Я не сразу нахожусь с ответом – этот на первый взгляд будничный разговор дается мне чересчур тяжело, волной поднимая воспоминания, которые я хочу забыть.
– Я учусь.
– Я не об этом спросил.
– Да, мне там нравится.
Это не совсем так, но он слишком мал, а я слишком подавлена, чтобы вдаваться в подробности.
– Так ты говоришь, все в доме преподобного?
– Да.
– Тогда, наверное, мне нужно туда сходить.
– Зачем?
– Притвориться, что мне интересны их взрослые разговоры.
Он не отвечает.
– Что будешь делать?
– Сидеть здесь.
– Никуда не пойдешь?
– Нет. Если я буду хорошо себя вести, папа отпустит меня гулять с Ленни.
– Вы с ним еще дружите?
– Он мой лучший друг.
– И ты больше не защищаешь его кулаками?
– Нет. Стараюсь не доставлять неприятностей.
– А как же Том Милитант?
– Что с ним?
– Вы дружите?
– Иногда общаемся, но он странно себя ведет. Я ему не нравлюсь.
– Неправда. Как ты можешь не нравиться?
Он сжимает руки в кулаки.
– Что ж, у тебя есть адрес, и теперь ты можешь мне писать.
Я встаю, и он подается вперед, но тут же одергивает себя, прижимаясь к спинке скамьи.
– Ты думаешь, у меня анезия? – Серо-голубые глаза смотрят снизу вверх.
– Амнезия.
– Ну да.
– С чего ты взял?
– Ты постоянно напоминаешь об одном и том же.
– Хочу, чтобы ты запомнил.
– Я хорошо запоминаю с первого раза.
Я разворачиваюсь и устремляюсь в темноту коридора. Меня не покидает стойкое чувство, что меня уделал двенадцатилетний пацан.
3
Мрак церковного коридора уже не пугает: все мины взорваны, ущерб необратим – терять больше нечего. И коридор, стены которого увешаны картинами, изображающими библейские сцены, знает это. Я дергаю за ручку – кабинет Патрика закрыт. Теперь его сердце и разум тоже будут закрыты для меня. Навсегда.
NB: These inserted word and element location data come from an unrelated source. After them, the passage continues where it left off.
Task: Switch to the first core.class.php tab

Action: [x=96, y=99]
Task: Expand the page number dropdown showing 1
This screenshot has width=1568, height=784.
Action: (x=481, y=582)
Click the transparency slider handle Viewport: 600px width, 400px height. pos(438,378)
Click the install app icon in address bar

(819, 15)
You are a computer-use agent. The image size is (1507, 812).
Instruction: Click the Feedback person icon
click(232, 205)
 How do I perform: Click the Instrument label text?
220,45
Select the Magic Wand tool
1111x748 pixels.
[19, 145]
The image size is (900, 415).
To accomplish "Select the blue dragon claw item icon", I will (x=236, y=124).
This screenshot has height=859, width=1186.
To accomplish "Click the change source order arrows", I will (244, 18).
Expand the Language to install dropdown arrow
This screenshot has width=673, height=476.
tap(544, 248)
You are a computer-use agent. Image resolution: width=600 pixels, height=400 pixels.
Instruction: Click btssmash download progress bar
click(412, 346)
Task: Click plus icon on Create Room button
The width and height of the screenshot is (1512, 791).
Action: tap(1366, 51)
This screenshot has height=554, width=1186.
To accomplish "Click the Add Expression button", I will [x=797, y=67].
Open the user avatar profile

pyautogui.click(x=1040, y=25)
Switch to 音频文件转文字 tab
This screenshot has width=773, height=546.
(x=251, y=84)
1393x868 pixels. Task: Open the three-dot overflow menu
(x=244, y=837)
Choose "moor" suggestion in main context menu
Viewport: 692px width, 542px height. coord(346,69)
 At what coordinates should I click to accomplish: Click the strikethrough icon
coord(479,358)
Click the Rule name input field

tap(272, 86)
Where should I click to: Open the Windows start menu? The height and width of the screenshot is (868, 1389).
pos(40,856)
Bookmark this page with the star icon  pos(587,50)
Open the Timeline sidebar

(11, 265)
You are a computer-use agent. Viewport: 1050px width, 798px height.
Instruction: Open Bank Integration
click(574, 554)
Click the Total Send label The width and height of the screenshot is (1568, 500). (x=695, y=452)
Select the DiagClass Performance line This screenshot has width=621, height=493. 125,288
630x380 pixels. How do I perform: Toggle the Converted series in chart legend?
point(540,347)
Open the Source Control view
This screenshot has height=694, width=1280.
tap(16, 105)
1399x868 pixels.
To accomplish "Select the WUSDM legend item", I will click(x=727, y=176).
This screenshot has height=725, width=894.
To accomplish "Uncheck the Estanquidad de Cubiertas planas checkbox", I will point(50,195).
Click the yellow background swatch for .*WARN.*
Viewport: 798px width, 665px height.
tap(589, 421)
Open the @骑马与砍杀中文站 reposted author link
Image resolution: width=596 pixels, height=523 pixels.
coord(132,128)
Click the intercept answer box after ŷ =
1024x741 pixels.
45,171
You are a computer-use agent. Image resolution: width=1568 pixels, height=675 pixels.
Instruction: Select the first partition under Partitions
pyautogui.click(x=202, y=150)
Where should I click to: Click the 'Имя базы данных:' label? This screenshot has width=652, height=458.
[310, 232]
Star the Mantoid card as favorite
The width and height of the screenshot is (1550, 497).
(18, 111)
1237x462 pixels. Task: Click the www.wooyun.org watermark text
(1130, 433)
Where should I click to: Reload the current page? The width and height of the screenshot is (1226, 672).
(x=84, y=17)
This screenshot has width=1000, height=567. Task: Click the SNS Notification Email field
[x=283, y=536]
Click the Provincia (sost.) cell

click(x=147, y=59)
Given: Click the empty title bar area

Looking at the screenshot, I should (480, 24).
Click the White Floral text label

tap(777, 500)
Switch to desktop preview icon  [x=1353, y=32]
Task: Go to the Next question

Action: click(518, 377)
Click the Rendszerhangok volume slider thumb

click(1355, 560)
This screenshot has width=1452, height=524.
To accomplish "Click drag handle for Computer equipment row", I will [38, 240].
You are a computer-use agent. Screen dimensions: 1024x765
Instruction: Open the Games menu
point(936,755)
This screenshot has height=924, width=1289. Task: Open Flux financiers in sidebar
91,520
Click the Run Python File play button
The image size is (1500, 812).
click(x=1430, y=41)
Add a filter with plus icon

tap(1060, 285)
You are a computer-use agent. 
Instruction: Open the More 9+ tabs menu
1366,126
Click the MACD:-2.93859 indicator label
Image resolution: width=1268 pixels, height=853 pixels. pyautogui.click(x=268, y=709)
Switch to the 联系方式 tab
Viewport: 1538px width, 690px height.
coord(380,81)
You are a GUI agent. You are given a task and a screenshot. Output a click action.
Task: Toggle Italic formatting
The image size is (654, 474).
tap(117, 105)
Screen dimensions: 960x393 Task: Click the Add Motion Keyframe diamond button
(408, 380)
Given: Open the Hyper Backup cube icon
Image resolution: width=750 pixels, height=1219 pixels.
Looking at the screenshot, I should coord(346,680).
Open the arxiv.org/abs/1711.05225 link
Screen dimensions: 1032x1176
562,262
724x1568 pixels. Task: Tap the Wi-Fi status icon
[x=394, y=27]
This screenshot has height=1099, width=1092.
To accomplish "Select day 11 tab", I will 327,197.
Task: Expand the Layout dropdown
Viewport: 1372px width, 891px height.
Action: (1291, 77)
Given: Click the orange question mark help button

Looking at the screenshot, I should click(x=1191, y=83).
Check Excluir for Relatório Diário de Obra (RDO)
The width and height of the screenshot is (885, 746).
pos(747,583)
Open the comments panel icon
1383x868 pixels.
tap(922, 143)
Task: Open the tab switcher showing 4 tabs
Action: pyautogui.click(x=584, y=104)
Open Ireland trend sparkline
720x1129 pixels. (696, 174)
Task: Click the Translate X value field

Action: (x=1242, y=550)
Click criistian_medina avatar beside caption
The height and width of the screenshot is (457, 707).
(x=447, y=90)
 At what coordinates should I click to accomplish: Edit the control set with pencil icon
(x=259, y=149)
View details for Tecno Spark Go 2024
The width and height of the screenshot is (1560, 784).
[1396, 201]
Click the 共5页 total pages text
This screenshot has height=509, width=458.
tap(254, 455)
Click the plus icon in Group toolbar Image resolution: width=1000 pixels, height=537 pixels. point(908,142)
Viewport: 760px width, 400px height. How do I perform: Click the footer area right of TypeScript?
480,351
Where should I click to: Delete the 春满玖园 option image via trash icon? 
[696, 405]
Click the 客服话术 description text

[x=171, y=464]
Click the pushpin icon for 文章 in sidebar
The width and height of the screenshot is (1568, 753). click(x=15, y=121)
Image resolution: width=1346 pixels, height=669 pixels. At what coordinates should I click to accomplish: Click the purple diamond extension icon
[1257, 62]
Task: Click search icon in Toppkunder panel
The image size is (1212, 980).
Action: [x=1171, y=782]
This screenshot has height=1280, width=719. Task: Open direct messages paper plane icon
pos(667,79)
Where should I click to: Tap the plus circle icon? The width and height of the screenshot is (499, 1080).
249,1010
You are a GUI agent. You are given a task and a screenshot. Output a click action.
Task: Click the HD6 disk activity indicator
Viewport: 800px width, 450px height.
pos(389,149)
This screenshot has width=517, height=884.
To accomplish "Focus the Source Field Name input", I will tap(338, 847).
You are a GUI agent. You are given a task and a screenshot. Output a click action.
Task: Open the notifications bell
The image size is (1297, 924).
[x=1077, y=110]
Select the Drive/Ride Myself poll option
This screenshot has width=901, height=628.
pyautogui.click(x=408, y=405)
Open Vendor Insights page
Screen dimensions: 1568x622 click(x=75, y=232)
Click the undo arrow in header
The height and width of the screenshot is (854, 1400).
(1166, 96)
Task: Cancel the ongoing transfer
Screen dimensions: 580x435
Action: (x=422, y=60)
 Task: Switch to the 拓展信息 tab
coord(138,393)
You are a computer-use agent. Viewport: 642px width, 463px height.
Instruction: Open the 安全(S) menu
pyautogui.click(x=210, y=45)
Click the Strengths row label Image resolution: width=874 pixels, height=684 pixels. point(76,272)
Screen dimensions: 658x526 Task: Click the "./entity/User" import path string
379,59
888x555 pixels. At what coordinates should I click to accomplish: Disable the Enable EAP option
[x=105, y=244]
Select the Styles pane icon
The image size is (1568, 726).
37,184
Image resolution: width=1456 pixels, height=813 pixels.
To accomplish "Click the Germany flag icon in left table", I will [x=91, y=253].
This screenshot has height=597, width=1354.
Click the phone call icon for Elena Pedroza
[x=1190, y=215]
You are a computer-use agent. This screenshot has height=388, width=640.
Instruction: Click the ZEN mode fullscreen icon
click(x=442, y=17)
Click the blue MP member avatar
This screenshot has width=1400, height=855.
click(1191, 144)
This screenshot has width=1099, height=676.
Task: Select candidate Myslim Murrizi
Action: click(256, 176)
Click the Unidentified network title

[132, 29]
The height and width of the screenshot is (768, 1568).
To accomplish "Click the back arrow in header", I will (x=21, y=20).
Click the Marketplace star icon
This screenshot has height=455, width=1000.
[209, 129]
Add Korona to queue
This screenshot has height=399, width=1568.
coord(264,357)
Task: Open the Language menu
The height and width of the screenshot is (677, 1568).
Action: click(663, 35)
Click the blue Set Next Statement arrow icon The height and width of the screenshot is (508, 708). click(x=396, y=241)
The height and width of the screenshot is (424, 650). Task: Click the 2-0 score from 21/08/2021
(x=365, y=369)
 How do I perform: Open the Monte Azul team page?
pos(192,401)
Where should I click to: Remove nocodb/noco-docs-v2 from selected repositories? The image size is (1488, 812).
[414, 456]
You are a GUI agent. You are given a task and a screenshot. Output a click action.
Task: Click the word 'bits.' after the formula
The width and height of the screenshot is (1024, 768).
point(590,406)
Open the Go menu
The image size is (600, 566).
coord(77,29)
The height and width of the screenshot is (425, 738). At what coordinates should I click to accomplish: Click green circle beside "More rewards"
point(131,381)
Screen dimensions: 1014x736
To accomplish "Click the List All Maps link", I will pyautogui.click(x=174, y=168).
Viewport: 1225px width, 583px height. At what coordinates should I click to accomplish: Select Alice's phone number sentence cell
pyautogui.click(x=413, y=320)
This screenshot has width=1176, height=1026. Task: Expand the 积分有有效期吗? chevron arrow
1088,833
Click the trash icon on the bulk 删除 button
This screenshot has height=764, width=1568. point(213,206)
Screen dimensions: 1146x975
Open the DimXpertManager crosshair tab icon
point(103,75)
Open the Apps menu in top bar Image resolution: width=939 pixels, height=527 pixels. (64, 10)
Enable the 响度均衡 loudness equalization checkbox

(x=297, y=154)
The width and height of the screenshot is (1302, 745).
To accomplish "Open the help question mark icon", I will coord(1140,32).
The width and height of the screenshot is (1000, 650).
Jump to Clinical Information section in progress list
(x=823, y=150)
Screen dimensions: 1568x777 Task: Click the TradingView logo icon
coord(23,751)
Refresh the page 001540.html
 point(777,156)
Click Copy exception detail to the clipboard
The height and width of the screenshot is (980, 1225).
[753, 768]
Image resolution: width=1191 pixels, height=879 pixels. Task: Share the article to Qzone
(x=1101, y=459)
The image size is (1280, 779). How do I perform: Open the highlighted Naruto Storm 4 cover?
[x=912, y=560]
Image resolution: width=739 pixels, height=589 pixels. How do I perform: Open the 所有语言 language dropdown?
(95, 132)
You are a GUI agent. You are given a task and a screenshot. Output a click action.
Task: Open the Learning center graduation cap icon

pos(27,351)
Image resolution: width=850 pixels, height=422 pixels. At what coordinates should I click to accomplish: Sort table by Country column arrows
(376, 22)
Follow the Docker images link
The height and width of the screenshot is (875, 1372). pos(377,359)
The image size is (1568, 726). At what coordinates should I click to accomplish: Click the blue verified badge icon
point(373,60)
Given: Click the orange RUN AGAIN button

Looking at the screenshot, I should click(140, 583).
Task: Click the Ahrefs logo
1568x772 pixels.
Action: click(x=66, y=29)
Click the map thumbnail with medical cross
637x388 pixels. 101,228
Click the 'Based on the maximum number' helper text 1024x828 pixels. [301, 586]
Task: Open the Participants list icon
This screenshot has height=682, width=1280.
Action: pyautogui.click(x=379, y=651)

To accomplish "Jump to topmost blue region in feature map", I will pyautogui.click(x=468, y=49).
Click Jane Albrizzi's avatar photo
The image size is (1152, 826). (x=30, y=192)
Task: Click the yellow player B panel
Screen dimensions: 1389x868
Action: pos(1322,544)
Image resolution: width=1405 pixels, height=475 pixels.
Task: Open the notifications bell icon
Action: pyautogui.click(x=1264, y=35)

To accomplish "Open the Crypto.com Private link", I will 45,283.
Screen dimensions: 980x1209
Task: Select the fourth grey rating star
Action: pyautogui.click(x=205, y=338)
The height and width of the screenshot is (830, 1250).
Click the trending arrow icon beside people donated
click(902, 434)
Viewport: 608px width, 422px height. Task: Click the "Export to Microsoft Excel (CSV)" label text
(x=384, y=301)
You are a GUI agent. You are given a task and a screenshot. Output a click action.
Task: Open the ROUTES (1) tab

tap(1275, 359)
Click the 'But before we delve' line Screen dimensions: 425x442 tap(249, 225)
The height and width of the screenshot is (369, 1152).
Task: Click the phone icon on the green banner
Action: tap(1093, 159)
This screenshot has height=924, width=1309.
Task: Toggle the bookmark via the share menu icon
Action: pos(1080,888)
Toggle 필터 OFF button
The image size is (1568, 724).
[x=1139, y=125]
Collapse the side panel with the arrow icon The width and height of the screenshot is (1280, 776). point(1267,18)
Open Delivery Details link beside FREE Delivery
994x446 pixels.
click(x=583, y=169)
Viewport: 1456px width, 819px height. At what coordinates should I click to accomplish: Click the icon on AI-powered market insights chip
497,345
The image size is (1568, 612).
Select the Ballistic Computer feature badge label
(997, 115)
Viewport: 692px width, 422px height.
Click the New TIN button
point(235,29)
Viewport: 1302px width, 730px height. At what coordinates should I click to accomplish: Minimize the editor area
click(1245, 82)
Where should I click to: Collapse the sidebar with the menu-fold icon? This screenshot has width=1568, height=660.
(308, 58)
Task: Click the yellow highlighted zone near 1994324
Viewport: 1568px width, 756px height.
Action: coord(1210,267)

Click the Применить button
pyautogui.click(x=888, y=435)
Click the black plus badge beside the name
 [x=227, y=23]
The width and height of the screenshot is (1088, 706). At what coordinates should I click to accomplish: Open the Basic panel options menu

Справа висят репродукции по сюжетам Ветхого Завета, среди них «Избрание семидесяти старейшин Моисеем», «Прощание Товия с отцом» и «Исцеление Товита»; слева – по сюжетам Нового Завета. «Христос в Гефсиманском саду» Куинджи была любимой картиной Патрика. Там, в Гефсиманском саду – любимом месте уединения и отдохновения, – Иисус молился об отвращении от него чаши страданий. В словах Гефсиманской молитвы содержится подтверждение того, что Христос имел божественную и человеческую волю: «Отче! о, если бы Ты благоволил пронести чашу сию мимо Меня! Впрочем, не Моя воля, но Твоя да будет»[4]. В ней же выражается его трагическое одиночество. Патрик признавался, что эта картина пугала его, но в то же время дарила упокоение. Раньше я не понимала почему – сейчас понимаю.